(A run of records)
/---
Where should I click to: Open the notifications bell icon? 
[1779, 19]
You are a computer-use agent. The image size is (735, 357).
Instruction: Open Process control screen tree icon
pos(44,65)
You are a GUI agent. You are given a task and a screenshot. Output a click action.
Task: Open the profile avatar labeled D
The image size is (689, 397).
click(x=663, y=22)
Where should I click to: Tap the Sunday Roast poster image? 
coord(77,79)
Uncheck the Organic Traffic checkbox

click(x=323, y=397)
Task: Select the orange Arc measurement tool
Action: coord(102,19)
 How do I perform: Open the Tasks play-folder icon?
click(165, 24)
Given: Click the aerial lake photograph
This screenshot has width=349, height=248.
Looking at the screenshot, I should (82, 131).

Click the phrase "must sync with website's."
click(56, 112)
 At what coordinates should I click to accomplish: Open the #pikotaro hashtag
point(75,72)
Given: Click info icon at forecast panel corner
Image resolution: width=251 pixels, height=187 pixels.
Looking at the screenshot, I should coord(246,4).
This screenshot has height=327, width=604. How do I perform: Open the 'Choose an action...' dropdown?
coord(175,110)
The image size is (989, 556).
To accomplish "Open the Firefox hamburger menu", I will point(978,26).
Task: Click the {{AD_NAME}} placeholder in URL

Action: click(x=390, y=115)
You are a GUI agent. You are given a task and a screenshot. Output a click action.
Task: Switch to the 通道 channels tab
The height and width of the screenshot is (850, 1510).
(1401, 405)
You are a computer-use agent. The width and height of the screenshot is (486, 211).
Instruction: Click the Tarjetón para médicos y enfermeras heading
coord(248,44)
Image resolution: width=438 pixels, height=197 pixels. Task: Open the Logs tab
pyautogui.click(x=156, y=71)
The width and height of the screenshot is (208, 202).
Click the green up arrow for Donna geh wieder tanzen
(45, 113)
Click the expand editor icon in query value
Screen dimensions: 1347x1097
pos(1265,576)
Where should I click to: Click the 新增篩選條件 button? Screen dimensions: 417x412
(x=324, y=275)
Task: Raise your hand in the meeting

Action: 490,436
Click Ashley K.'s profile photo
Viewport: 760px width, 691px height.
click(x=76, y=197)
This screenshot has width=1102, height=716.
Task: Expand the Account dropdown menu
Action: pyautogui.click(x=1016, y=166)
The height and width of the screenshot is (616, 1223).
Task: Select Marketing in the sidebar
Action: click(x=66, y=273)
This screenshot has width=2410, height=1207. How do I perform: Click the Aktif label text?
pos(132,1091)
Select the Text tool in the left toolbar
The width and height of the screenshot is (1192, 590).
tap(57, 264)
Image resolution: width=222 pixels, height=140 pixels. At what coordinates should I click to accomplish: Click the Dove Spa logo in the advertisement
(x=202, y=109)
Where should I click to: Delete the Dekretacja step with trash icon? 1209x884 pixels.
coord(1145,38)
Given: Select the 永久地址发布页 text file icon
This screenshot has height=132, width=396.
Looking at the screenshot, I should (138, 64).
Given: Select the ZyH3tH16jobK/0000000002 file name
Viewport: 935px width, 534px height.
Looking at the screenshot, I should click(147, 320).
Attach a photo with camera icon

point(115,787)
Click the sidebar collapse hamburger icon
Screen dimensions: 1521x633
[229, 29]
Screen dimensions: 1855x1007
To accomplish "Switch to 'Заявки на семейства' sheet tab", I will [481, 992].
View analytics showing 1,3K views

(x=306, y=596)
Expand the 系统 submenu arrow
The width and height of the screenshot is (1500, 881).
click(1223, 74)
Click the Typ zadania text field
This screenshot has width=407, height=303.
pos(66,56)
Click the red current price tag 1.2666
\---
§ **Written task**: Edit the material above by replacing every "Where should I click to" with "Where do I click to", leaving the rest unchanged.

§ **Response to this exercise**:
Where do I click to: Open the notifications bell icon? 
[1779, 19]
You are a computer-use agent. The image size is (735, 357).
Instruction: Open Process control screen tree icon
pos(44,65)
You are a GUI agent. You are given a task and a screenshot. Output a click action.
Task: Open the profile avatar labeled D
The image size is (689, 397).
click(x=663, y=22)
Where do I click to: Tap the Sunday Roast poster image? 
coord(77,79)
Uncheck the Organic Traffic checkbox

click(x=323, y=397)
Task: Select the orange Arc measurement tool
Action: coord(102,19)
 How do I perform: Open the Tasks play-folder icon?
click(165, 24)
Given: Click the aerial lake photograph
This screenshot has width=349, height=248.
Looking at the screenshot, I should (82, 131).

Click the phrase "must sync with website's."
click(56, 112)
 At what coordinates should I click to accomplish: Open the #pikotaro hashtag
point(75,72)
Given: Click info icon at forecast panel corner
Image resolution: width=251 pixels, height=187 pixels.
Looking at the screenshot, I should coord(246,4).
This screenshot has height=327, width=604. How do I perform: Open the 'Choose an action...' dropdown?
coord(175,110)
The image size is (989, 556).
To accomplish "Open the Firefox hamburger menu", I will point(978,26).
Task: Click the {{AD_NAME}} placeholder in URL

Action: click(x=390, y=115)
You are a GUI agent. You are given a task and a screenshot. Output a click action.
Task: Switch to the 通道 channels tab
The height and width of the screenshot is (850, 1510).
(1401, 405)
You are a computer-use agent. The width and height of the screenshot is (486, 211).
Instruction: Click the Tarjetón para médicos y enfermeras heading
coord(248,44)
Image resolution: width=438 pixels, height=197 pixels. Task: Open the Logs tab
pyautogui.click(x=156, y=71)
The width and height of the screenshot is (208, 202).
Click the green up arrow for Donna geh wieder tanzen
(45, 113)
Click the expand editor icon in query value
Screen dimensions: 1347x1097
pos(1265,576)
Where do I click to: Click the 新增篩選條件 button? Screen dimensions: 417x412
(x=324, y=275)
Task: Raise your hand in the meeting

Action: 490,436
Click Ashley K.'s profile photo
Viewport: 760px width, 691px height.
click(x=76, y=197)
This screenshot has width=1102, height=716.
Task: Expand the Account dropdown menu
Action: pyautogui.click(x=1016, y=166)
The height and width of the screenshot is (616, 1223).
Task: Select Marketing in the sidebar
Action: click(x=66, y=273)
This screenshot has width=2410, height=1207. How do I perform: Click the Aktif label text?
pos(132,1091)
Select the Text tool in the left toolbar
The width and height of the screenshot is (1192, 590).
tap(57, 264)
Image resolution: width=222 pixels, height=140 pixels. At what coordinates should I click to accomplish: Click the Dove Spa logo in the advertisement
(x=202, y=109)
Where do I click to: Delete the Dekretacja step with trash icon? 1209x884 pixels.
coord(1145,38)
Given: Select the 永久地址发布页 text file icon
This screenshot has height=132, width=396.
Looking at the screenshot, I should (138, 64).
Given: Select the ZyH3tH16jobK/0000000002 file name
Viewport: 935px width, 534px height.
Looking at the screenshot, I should click(147, 320).
Attach a photo with camera icon

point(115,787)
Click the sidebar collapse hamburger icon
Screen dimensions: 1521x633
[229, 29]
Screen dimensions: 1855x1007
To accomplish "Switch to 'Заявки на семейства' sheet tab", I will [481, 992].
View analytics showing 1,3K views

(x=306, y=596)
Expand the 系统 submenu arrow
The width and height of the screenshot is (1500, 881).
click(1223, 74)
Click the Typ zadania text field
This screenshot has width=407, height=303.
pos(66,56)
Click the red current price tag 1.2666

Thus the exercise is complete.